::: PASSAGE SHOWN :::
Metro Colon Rectum - Proctology Corner – Fistula
Fistulas are connections starting from one space or organ to another. Anorectal fistulas are connections between the anus or rectum and the perianal skin. The most important part of managing fistulas is what is encompassed within the fistula tract. Fistulas usually develop from trapped infection or chronic inflammation such as an anorectal abscess. The most common type of fistula is the anal-cutaneous fistula or fistula-in-ano.
The management of fistulas focuses on first removing the source of the infection or inflammation. Once the fistula is “controlled” the next step is to let the body heal. This usually takes two to three months and corresponds with the body’s healing process at a cellular level. The final step is to close the fistula. This entire process can take multiple months and requires more than one surgery even if everything goes perfectly.
The most important aspect of the surgical management of anal fistulas is accurately determining the extent of the fistula and the size of the sphincter complex. The sphincter complex is made up of two muscles, the internal sphincter, and the external sphincter. The internal sphincter provides a subconscious level of fecal continence, and the external sphincter provides a conscious level of continence. Simply stated, the external sphincter helps us make it to the bathroom after a spicy meal while the internal sphincter helps us not poop our pants while having a polite conversation.
::: DATA FOR ANALYSIS :::
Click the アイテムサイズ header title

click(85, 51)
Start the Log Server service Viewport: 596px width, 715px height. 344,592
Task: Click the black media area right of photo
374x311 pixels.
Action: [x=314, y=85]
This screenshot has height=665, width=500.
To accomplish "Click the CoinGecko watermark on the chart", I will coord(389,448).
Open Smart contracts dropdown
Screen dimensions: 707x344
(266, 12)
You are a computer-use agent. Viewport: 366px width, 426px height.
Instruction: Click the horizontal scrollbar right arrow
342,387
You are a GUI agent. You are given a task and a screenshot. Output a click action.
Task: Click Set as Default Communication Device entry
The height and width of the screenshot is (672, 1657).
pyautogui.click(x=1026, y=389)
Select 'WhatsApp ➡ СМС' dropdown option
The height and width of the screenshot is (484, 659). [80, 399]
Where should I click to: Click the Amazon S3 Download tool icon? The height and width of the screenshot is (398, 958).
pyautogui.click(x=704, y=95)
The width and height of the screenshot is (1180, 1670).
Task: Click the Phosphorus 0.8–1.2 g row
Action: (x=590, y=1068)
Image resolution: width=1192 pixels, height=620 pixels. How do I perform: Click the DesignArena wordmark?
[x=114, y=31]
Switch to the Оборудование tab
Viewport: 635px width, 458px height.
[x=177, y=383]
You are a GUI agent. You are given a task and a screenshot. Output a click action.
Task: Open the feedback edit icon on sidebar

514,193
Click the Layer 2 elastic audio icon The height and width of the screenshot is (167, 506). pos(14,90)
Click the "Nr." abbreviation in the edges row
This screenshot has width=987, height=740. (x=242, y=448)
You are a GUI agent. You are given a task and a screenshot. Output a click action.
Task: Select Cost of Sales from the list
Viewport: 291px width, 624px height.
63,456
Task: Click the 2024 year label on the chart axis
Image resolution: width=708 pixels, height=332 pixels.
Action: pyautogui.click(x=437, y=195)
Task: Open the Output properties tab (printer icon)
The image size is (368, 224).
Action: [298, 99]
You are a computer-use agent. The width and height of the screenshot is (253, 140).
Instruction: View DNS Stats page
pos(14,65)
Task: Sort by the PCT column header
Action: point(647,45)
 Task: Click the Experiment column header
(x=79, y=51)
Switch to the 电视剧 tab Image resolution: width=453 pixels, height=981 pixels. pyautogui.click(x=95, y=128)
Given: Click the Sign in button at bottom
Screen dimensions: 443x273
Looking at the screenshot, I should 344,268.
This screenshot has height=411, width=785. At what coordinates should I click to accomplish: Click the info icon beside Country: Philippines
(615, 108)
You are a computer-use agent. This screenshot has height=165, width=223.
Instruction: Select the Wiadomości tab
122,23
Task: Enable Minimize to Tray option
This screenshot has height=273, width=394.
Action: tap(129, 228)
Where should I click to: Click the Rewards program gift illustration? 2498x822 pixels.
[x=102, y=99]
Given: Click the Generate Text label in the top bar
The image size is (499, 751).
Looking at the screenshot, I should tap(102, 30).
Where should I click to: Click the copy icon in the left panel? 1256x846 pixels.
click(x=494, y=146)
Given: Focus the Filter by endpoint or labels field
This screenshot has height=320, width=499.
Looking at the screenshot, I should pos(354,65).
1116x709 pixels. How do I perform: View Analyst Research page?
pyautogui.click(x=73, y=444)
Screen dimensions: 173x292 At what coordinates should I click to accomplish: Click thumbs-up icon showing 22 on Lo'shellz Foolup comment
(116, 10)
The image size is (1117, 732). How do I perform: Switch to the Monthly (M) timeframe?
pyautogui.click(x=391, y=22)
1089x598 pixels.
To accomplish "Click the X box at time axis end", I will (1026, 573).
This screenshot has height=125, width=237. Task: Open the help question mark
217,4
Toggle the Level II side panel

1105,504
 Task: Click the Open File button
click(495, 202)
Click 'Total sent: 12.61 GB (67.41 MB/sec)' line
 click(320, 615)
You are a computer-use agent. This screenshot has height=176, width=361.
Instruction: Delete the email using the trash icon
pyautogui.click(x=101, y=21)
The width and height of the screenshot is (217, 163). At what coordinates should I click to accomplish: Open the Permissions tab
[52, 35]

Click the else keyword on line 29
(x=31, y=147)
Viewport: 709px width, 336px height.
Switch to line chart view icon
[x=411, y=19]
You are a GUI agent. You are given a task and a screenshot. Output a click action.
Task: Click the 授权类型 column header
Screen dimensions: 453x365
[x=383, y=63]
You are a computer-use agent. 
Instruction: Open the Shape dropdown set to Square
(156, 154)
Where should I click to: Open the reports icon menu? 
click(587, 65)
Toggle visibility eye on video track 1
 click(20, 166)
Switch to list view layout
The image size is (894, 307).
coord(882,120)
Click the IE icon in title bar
:::
> [PROBLEMS TO SOLVE]:
**1)** List the steps of fistula management, in the order given in the fistula passage.
**2)** Write out the fistula passage between "The management of" and "everything goes perfectly.", inclusive, without changing any wording.
**3)** Resume the fistula passage, starting right after its last sentence.
The records have no connection to the fistula passage.

> [RESPONSES FOR EACH TASK]:
**1)**
1. Remove the source of the infection or inflammation.
2. Let the body heal.
3. Close the fistula.

**2)**
The management of fistulas focuses on first removing the source of the infection or inflammation. Once the fistula is “controlled” the next step is to let the body heal. This usually takes two to three months and corresponds with the body’s healing process at a cellular level. The final step is to close the fistula. This entire process can take multiple months and requires more than one surgery even if everything goes perfectly.

**3)**
For fistulas that encompass less than 20% of the sphincter complex, cutting of the fistula tract is usually curative. For fistulas that encompass more than 20% of the sphincter complex, cutting the fistula is curative but has a high risk of sphincter failure. When more than 20% of the sphincter complex is involved or sphincter failure is a concern, a seton is instead placed to stage the fistula. A seton is a benign flexible rubber. The seton provides a path of least resistance for the drainage of infectious or inflammatory materials and stays in place for two to three months.
Once the body has healed, a second procedure is required to close the fistula. If less than 20% of the sphincter complex is involved a fistulotomy is sufficient. However, if more than 20% of the sphincter is involved a complex fistula closure is required. Two complex fistula closure procedures are the Ligation of Intersphincteric Fistula Tract (LIFT) or an Endo-Rectal Advancement Flap (ERAF). The success rate of these complex fistula closure procedures is around 75%. Both complex closures require a full bowel preparation to decrease the risk of disruption and neither interrupt sphincter function.